F&C Alternative Investments (Holdings) Ltd v Barthelemy and another: Chancery Division, Companies Court: 14 July

The parties were involved in litigation relating to the operations of F&C Partners LLP, a limited liability partnership established between the defendants and the claimant in order to carry on a hedge fund business. The trial lasted a long time and involved a significant number of witnesses. It was hard fought litigation with serious allegations being made on each side, both in court and to the relevant regulator, the Financial Services Authority (the FSA).

The draft judgment was issued to the parties who supplied the judge with suggested corrections. The parties subsequently reached a settlement, which was conditional on the judgment not being handed down by the court (see F&C Alternative Investments (Holdings) Ltd v Barthelemy and another [2011] EWHC 1731 (Ch)). The defendants sought an order that the judgment should not be handed down, so as to allow the settlement agreement to take effect.
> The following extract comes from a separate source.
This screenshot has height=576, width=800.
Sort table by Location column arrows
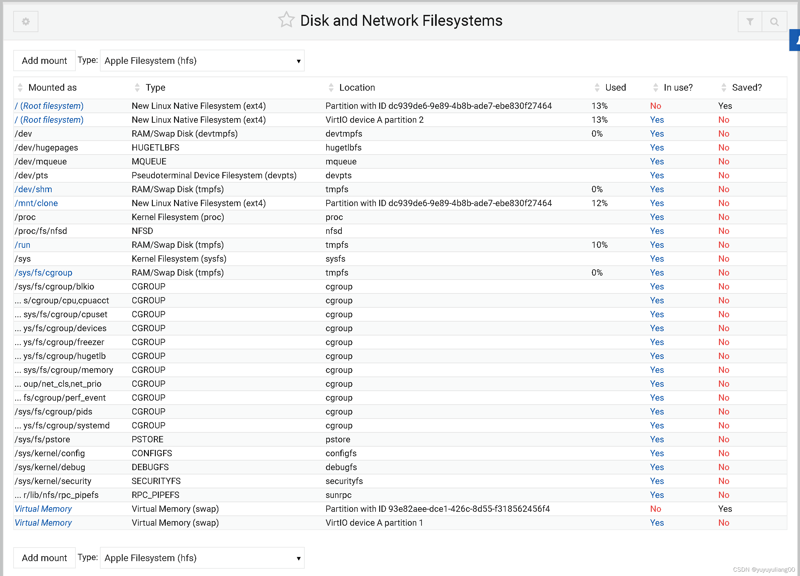coord(331,87)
They submitted that the terms of the settlement were very good from their perspective and expressed concerns as to the extent of their exposure to further litigation with the claimant.
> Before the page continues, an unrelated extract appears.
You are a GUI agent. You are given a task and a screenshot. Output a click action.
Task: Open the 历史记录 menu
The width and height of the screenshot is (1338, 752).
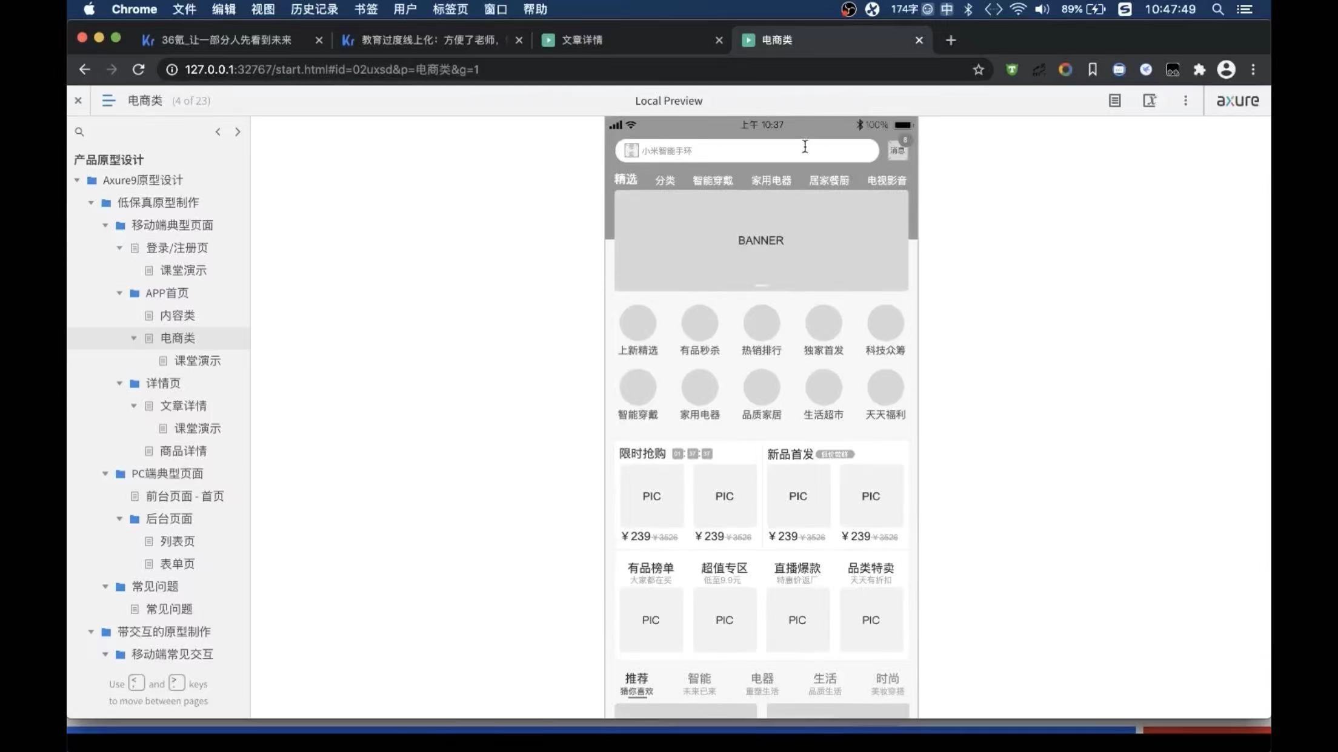(314, 9)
The application would be dismissed.

It was established law that the court had a discretion as to how to proceed, weighing aspects of the public interest along with the wishes and interests of the parties to the proceedings. It was not the function of the practice of providing judgments to the parties in draft before hand down to allow them to have more material available to them to help them settle their dispute (see [1], [8] of the judgment).

In the circumstances, there were four aspects of the public interest which, particularly when taken together, strongly outweighed the private interests of the parties and the countervailing public interest in the case in favour of suppressing the judgment in order to bring the litigation to an end.
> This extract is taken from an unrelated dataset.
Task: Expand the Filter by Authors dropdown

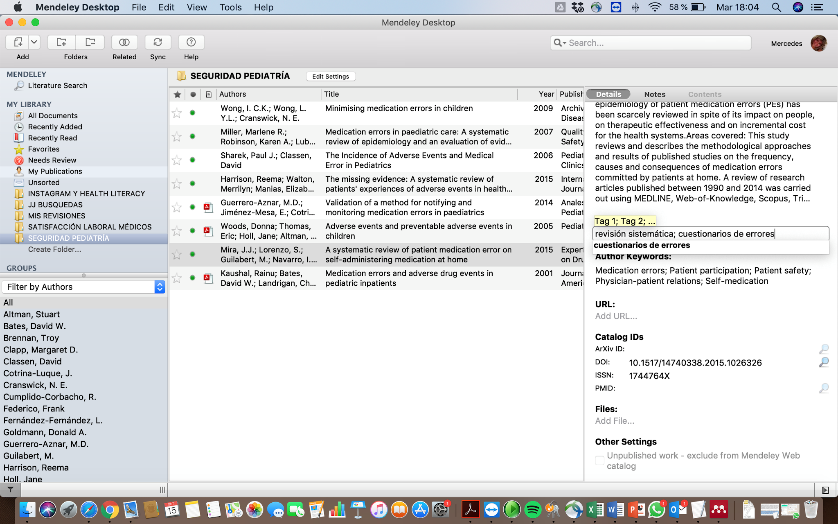Action: click(x=160, y=287)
First, the judgment contained a detailed review of the conduct of a range of entities and individuals holding approvals from the FSA. It was strongly in the public interest that the FSA should have made available to it a final and fully considered judgment of the High Court making detailed findings of fact, so that it could assess for itself the significance in the relevant regulatory context of any findings and criticisms made by the court.

Secondly, in light of the allegations made to the FSA it was not appropriate to leave the FSA without the full knowledge of the facts and findings of the court in relation to those matters which were contained in the judgment. Thirdly, there were interests of persons other than the parties which had to be taken into account.

Where, as in the instant case, the court had reached firm conclusions in a final form judgment which exonerated witnesses from serious charges publically levelled against them, it was in the public interest that the judgment should be handed down so that the extent to which their evidence had in fact been found to be truthful by the court could be seen.

Fourthly, the judgment addressed a range of legal issues which it was in the public interest to be made the subject of a published judgment for the development of the law and guidance to others. In the circumstances, the defendants' concerns regarding the risk and extent of their exposure to further litigation with the claimant were somewhat overblown.

If there was no settlement, the proceedings would continue to determine the amount of the sum due from the claimant to the defendants. The arguments on those points would not be on anything like the scale of the argument on liability and they should be capable of being dealt with in a reasonable and proportionate manner.

The court would be in a position to protect the defendants' legitimate interests in relation to their claims in an effective way, including by making orders for interim payments where appropriate (see [9], [11]-[14] of the judgment).

The court would proceed to hand to hand down the judgment (see [15] of the judgment).

Prudential Assurance Co Ltd v McBains Cooper (a firm) [2001] 3 All ER 1014 applied; Liverpool Roman Catholic Archdiocesan Trustees Inc v Goldberg (No 2) [2001] 4 All ER 950 applied.

Andrew Ayres (instructed by Norton Rose) for the claimant. Andrew Thompson (instructed by Jeffrey Green Russell) for the defendants.